To be clear, MCRCC has served survivors of sexual assault who also experienced human trafficking since our inception. However, in the last five years, we have made the support of human trafficking survivors explicit. As an example of our commitment, we have expanded our mission statement to include all survivors of human trafficking in Monterey County.

In January, Deputy Director Lauren DaSilva and I spoke at the Monterey County Human Trafficking Symposium about the lessons learned over the last five years. As we prepared for our presentation, we knew we would be speaking to teachers, school administrators and social workers who cared deeply about trafficked youth, so we devoted much of our training to how to talk with young survivors.

Here is an excerpt of the guidelines we gave on speaking to survivors of human trafficking. Although our focus was on speaking to trafficking survivors, we also follow these guidelines when speaking with any trauma survivor.  

Be kind

Sadly, too often, teen trafficking survivors describe being criticized, blamed or repeatedly scolded by those who are offering help. Time and again, we have seen the people in a youth’s life change from criticism to deep compassion once they understand the complex array of traumas the youth has faced.

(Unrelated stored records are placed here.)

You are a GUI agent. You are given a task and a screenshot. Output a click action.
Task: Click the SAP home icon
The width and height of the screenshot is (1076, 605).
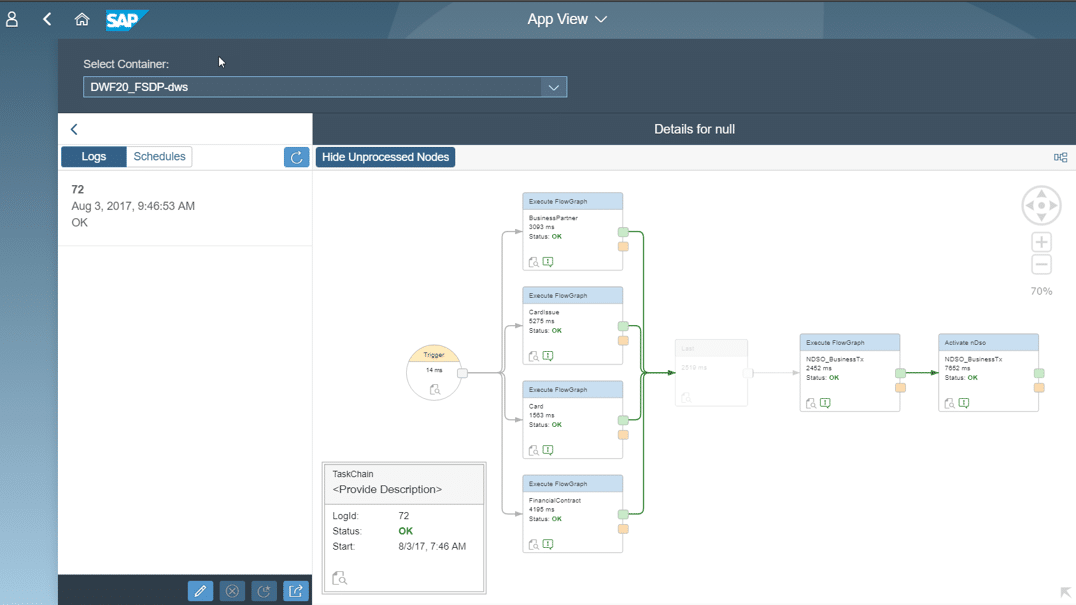pos(82,19)
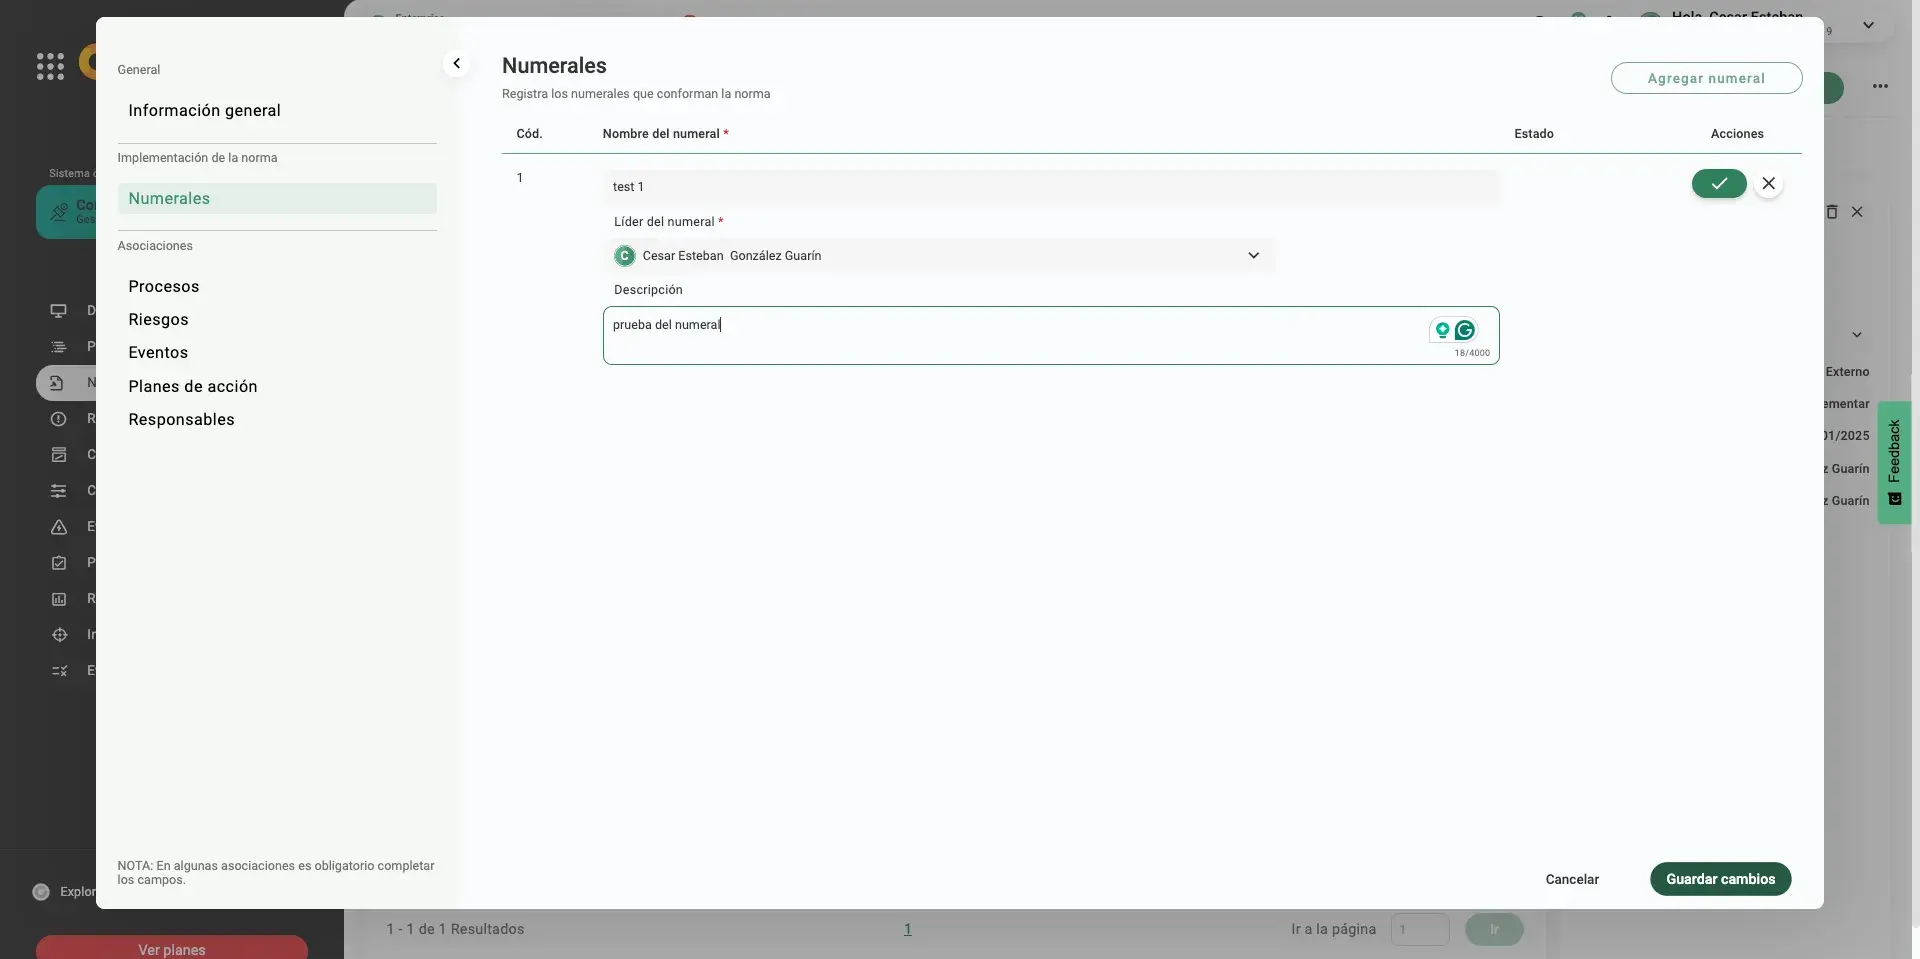Collapse side panel with back chevron
The image size is (1920, 959).
[x=456, y=64]
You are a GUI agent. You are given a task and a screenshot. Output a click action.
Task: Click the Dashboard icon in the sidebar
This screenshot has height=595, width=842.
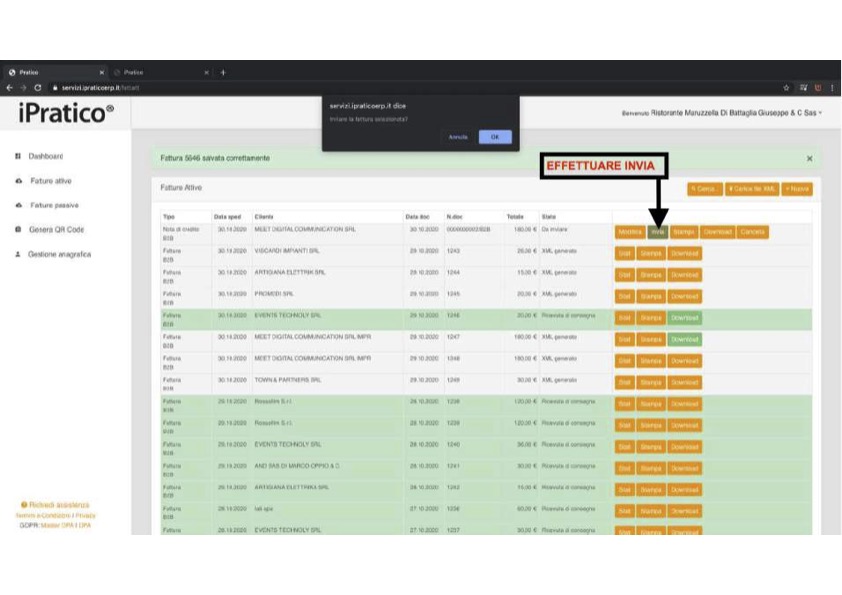18,157
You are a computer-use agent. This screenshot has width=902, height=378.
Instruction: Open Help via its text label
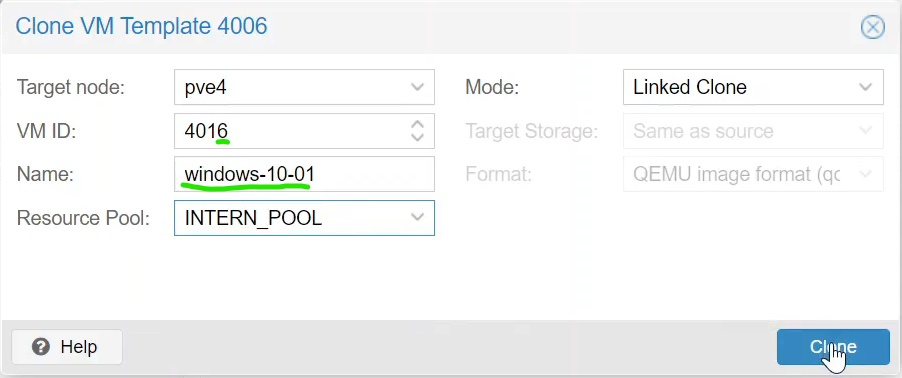tap(79, 347)
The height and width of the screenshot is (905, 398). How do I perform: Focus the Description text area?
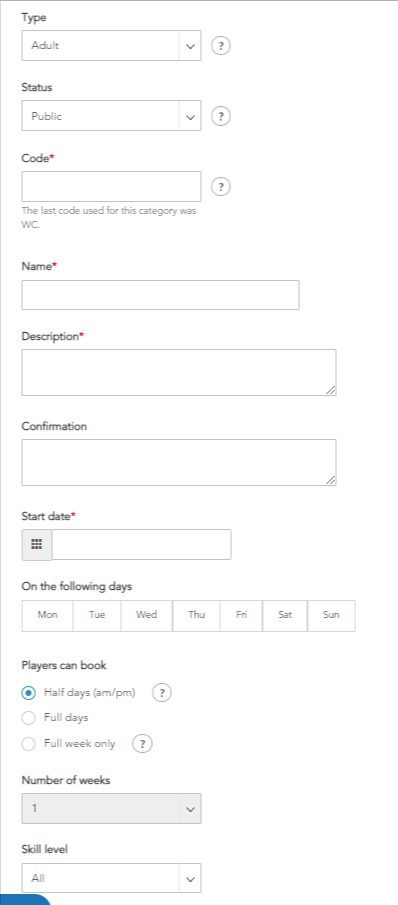179,372
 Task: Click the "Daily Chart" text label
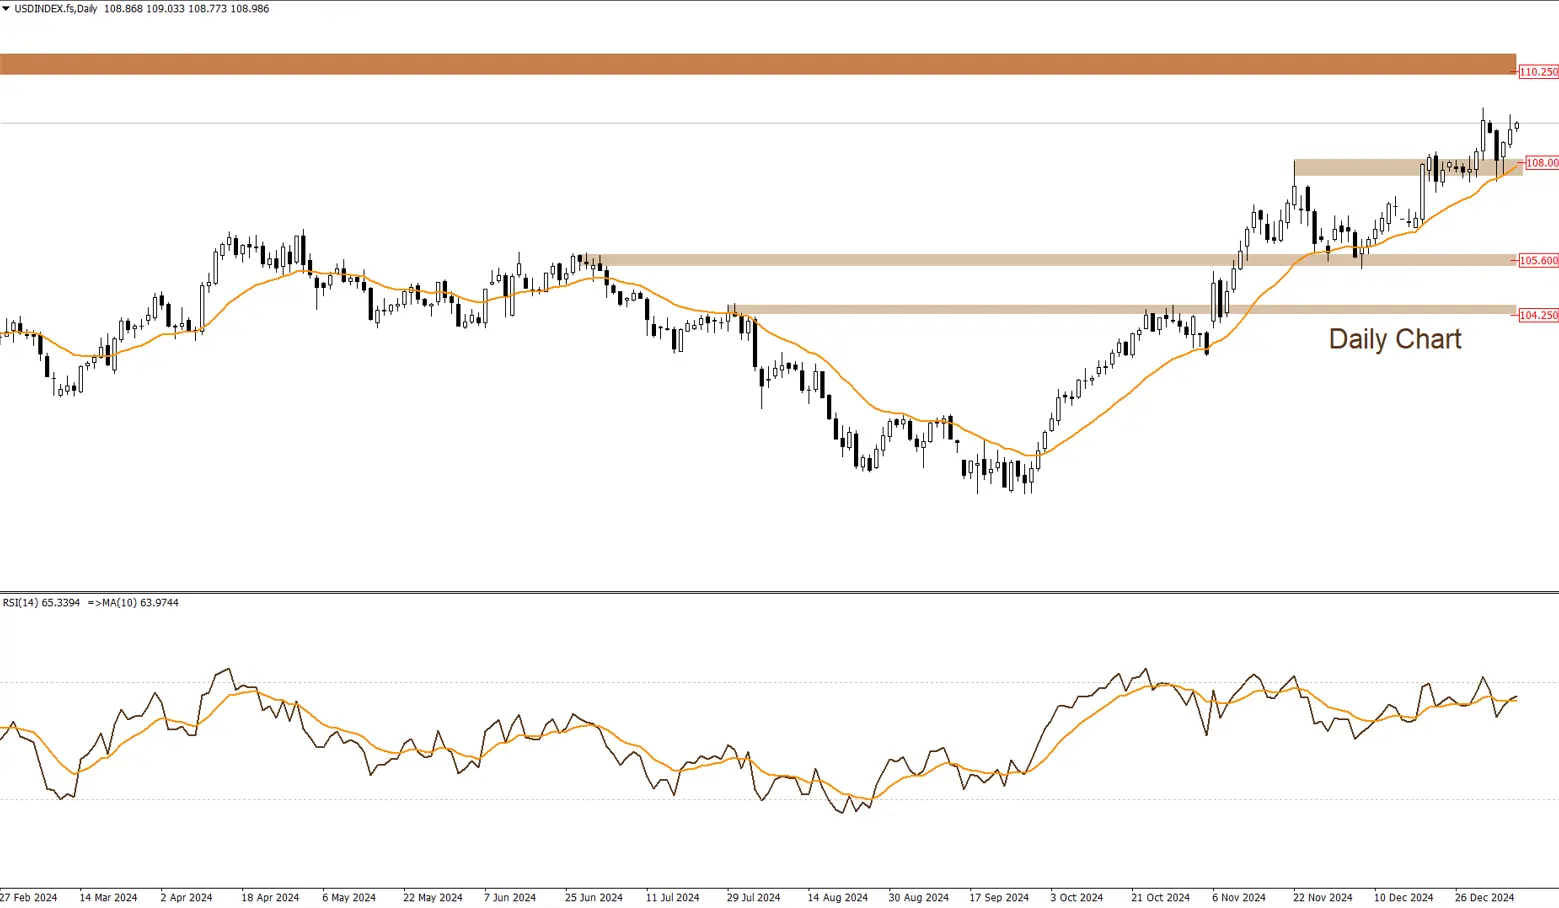[1394, 339]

So here at MCRCC, we strive to always begin with compassion. It is not necessary to know anything about a survivor’s experience to know that every survivor of human trafficking deserves warmth, understanding and kindness.

Be passionate

We have a lot of work to do in our community. We could not have taken the steps we have as an agency without the devoted passion of our advocates and staff. It is only through our passion for survivors that we have been able to grow our human trafficking outreach, expand the numbers of survivors served and work collaboratively with community partners.

Be present

Human trafficking is a serious and severe trauma. Survivors need to know that the people standing with them are strong, clear and open. We know the path to staying with a survivor isn’t by shutting down or dissociating from the pain the survivor experienced. Staying present, despite the painful truth of what happened, helps us stay resilient to our own vicarious trauma. This helps us so that we can truly meet a survivor in the eye and show them that we see them.

Be real

As we prepared our presentation, Lauren spoke with several young survivors about what they wanted the community to know. One survivor asked us to tell everyone not to come to her with a clipboard. She has had enough of people engaging with their clipboard and not connecting with her.

Instead, she asked for our realness. If we connect with the person, we can show we are listening and that we understand.


Our commitment to human trafficking survivors is real, passionate and present. We are in the fight to end human trafficking and we are here to stay. As we move into the future, we look forward to continuing to learn from survivors and meet them where they are.